What is required – Write out exactly the lines from the one with "This screenshot has width=1273, height=588." through the last line of the data below, but not the pictures.
===== Supplied data
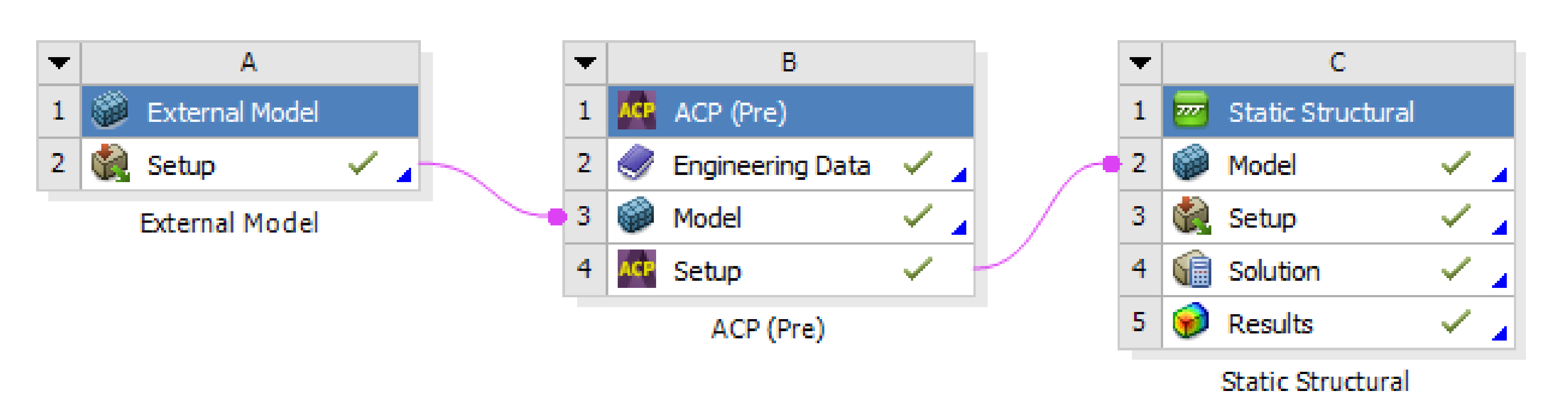Screen dimensions: 1559x420
Task: Select the Static Structural title cell
Action: point(1321,113)
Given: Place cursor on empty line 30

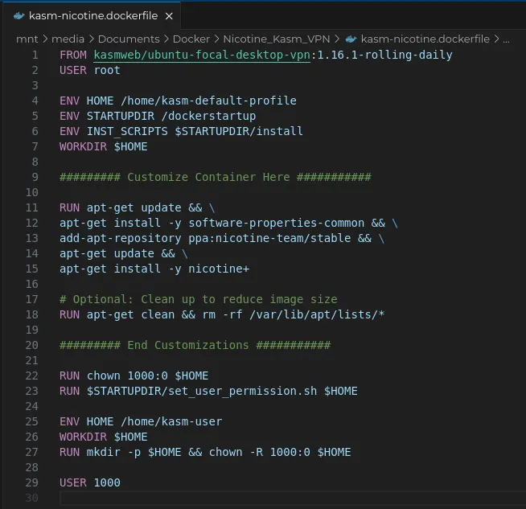Looking at the screenshot, I should (x=241, y=498).
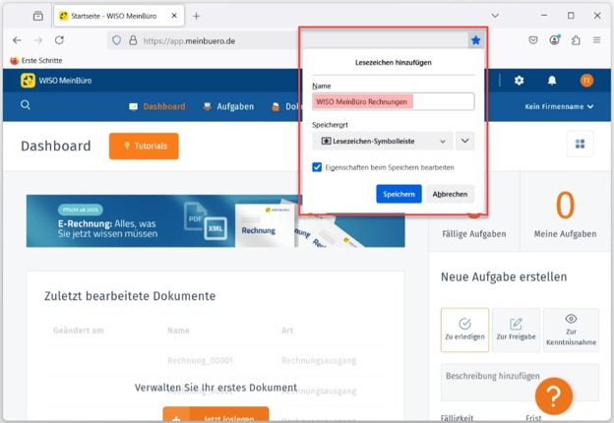
Task: Click the blue bookmark star icon
Action: (x=475, y=40)
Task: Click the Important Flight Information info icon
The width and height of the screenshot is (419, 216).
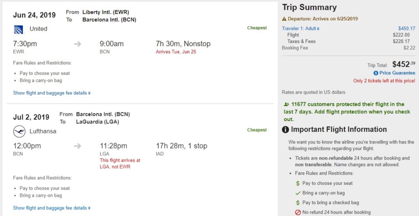Action: tap(286, 130)
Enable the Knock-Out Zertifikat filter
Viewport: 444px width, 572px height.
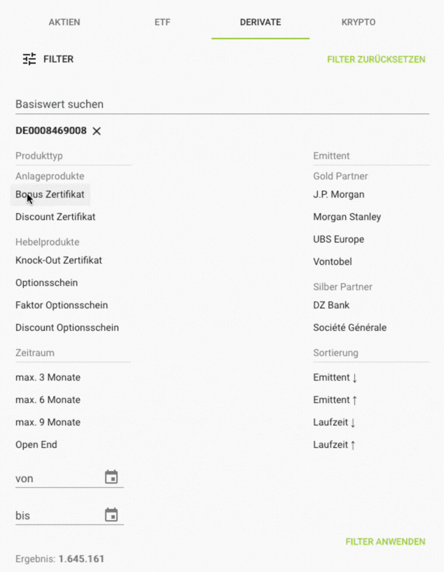[59, 261]
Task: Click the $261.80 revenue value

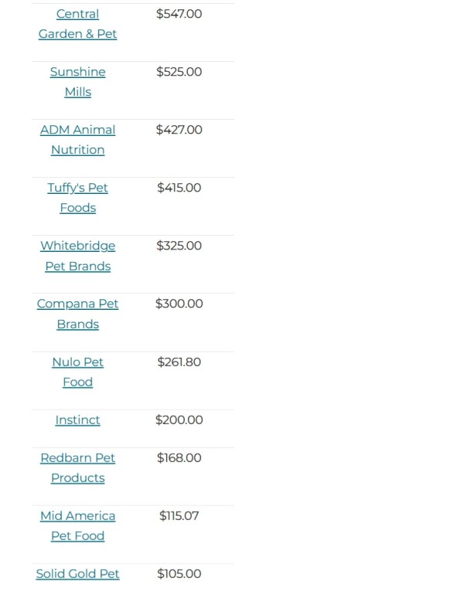Action: [x=179, y=362]
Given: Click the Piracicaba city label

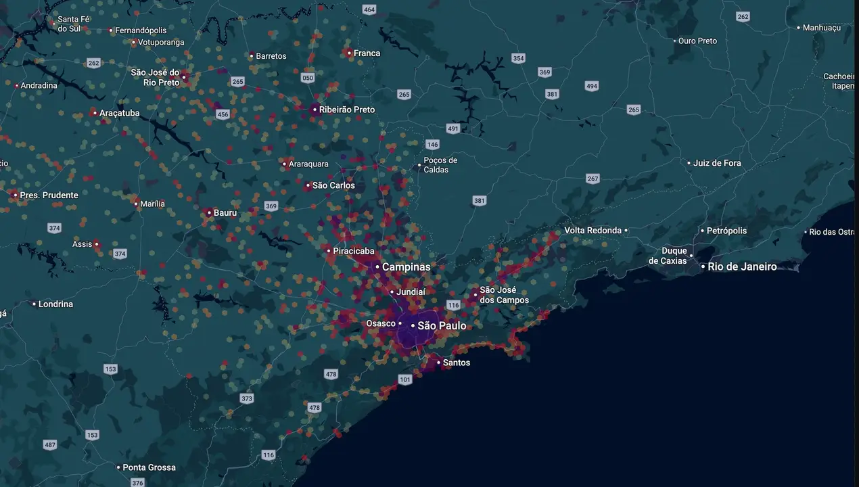Looking at the screenshot, I should pos(354,251).
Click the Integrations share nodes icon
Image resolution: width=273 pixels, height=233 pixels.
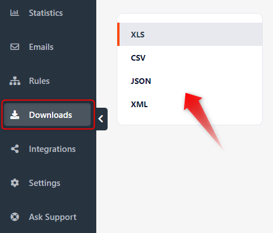(15, 149)
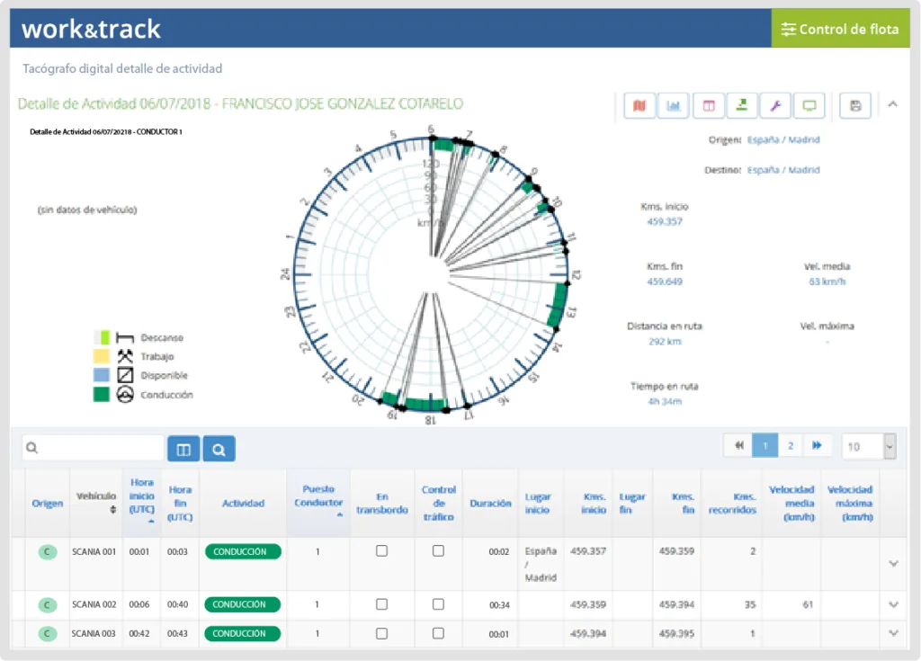Go to page 2 of results
Image resolution: width=921 pixels, height=661 pixels.
point(790,445)
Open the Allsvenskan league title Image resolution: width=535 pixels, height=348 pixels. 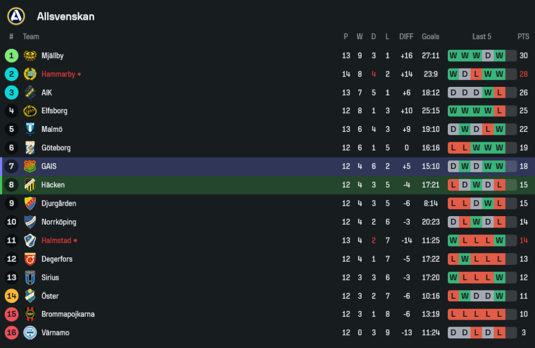pos(65,17)
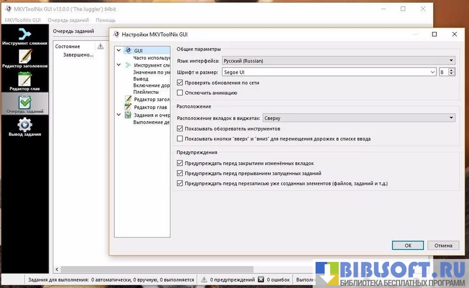Open the Header editor (Редактор заголовков) icon
469x288 pixels.
point(24,58)
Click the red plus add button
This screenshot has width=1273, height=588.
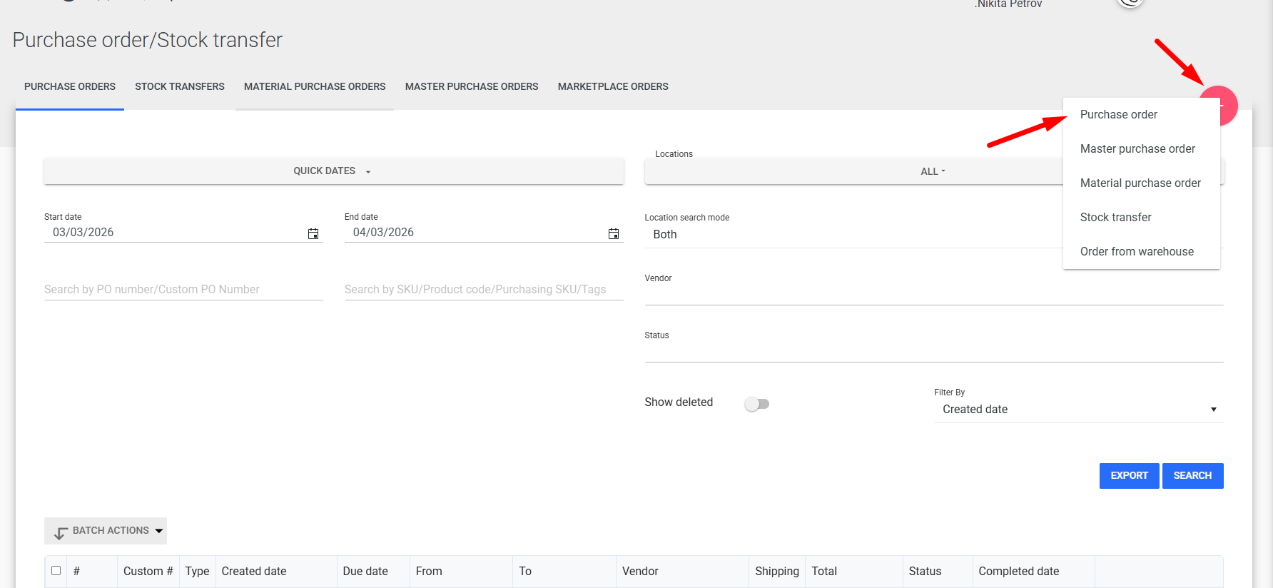coord(1227,104)
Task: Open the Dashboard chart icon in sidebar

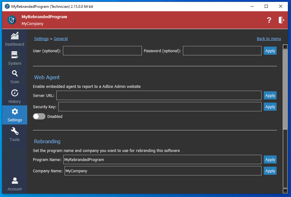Action: point(14,36)
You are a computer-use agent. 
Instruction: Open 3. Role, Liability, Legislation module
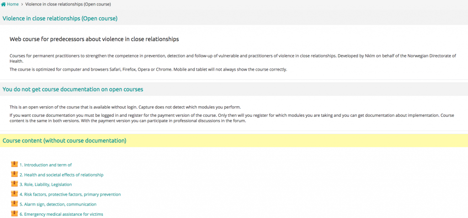46,185
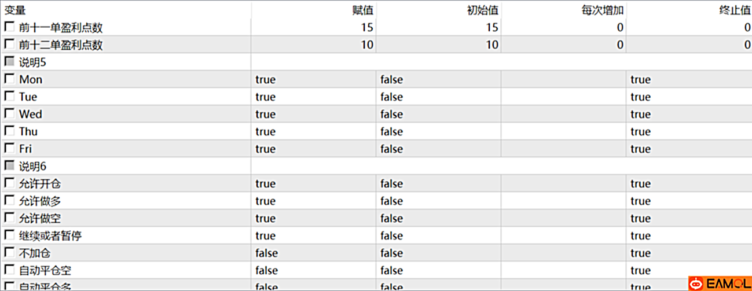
==========
Response area –
This screenshot has width=1273, height=588.
coord(1227,104)
Task: Open the Dashboard chart icon in sidebar

Action: point(14,36)
You are a computer-use agent. 
Instruction: Open 3. Role, Liability, Legislation module
46,185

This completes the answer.